» TASK TO CARRY OUT
Copy out the rows word for word, from the line containing "Collapse the Insights navigation group" through the end of the rows, both included, and omit the pictures.

----- DATA

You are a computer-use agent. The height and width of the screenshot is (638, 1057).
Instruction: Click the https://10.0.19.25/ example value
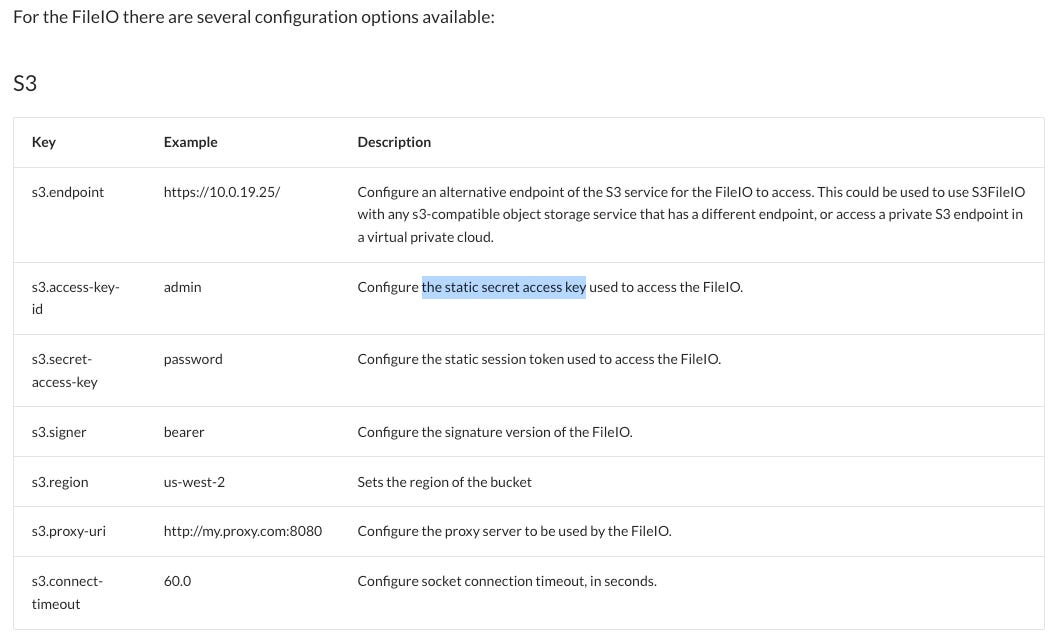tap(222, 192)
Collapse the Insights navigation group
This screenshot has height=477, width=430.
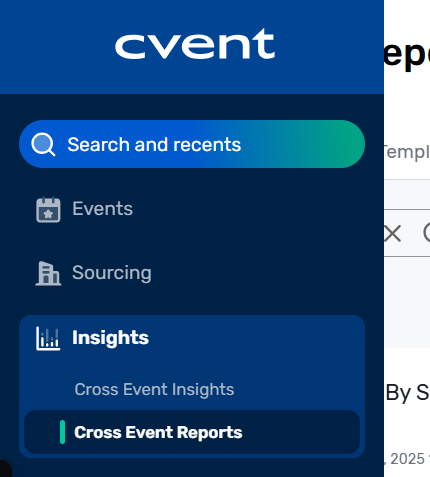192,338
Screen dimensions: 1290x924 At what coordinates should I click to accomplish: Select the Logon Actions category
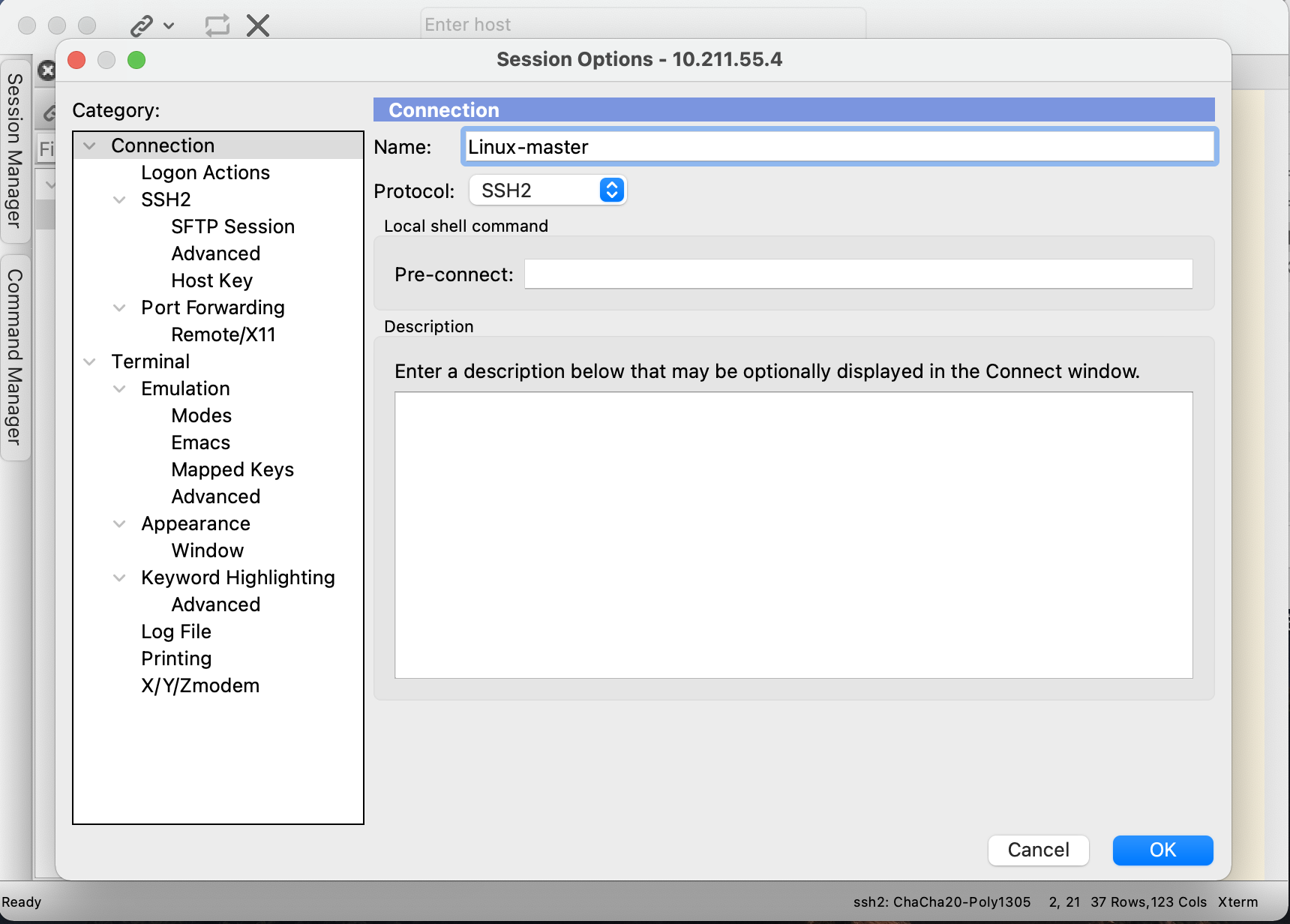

----------

» RESPONSE TO THIS EXERCISE
Collapse the Insights navigation group
This screenshot has height=477, width=430.
192,338
Screen dimensions: 1290x924 At what coordinates should I click to accomplish: Select the Logon Actions category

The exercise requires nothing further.